Task item
Lines before the one containing "Task: Click the AIO PUMP icon" are left out; that line and every line after it, through the end of the records, are to be reproduced exactly.

Task data
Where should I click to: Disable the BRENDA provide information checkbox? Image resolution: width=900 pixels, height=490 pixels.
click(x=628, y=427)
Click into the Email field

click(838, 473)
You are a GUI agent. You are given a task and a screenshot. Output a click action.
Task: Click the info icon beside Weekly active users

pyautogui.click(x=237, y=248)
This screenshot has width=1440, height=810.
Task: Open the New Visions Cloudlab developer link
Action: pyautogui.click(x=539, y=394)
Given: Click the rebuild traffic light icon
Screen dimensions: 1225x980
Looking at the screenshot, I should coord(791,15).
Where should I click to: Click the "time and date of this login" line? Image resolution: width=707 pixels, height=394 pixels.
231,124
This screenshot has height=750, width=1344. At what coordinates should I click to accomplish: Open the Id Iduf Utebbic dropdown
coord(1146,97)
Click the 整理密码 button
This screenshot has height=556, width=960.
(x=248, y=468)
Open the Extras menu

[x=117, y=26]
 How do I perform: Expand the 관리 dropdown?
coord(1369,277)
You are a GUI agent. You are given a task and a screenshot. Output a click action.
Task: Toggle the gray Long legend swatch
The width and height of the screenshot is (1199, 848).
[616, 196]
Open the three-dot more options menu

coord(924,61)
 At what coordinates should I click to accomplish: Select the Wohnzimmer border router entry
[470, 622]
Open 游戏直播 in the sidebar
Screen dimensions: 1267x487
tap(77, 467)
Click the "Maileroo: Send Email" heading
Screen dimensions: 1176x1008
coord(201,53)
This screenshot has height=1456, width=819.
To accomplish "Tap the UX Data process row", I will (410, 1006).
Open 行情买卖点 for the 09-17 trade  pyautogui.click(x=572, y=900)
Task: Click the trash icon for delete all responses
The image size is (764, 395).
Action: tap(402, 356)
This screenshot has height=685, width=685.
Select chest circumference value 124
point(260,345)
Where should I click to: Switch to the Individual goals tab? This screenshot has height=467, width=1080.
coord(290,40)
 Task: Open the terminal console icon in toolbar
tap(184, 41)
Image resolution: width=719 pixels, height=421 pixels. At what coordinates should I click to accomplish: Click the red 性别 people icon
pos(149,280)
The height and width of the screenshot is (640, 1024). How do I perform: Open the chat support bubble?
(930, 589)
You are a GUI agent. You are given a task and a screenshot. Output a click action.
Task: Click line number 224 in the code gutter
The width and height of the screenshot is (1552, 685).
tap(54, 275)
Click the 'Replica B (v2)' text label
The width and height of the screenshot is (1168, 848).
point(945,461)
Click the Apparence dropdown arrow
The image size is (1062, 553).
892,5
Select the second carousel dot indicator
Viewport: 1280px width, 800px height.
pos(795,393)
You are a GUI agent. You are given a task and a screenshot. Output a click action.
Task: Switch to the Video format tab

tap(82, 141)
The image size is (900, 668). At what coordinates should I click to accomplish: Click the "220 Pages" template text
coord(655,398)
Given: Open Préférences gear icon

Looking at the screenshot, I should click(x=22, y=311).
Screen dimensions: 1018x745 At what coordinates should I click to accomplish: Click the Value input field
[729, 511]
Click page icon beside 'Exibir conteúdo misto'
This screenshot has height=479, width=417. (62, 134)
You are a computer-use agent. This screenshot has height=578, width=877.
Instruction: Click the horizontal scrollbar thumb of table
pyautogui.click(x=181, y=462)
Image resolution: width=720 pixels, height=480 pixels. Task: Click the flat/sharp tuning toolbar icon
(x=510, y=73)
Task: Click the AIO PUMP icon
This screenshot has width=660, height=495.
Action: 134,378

Response to this exercise
Task: Click the AIO PUMP icon
This screenshot has width=660, height=495.
Action: 134,378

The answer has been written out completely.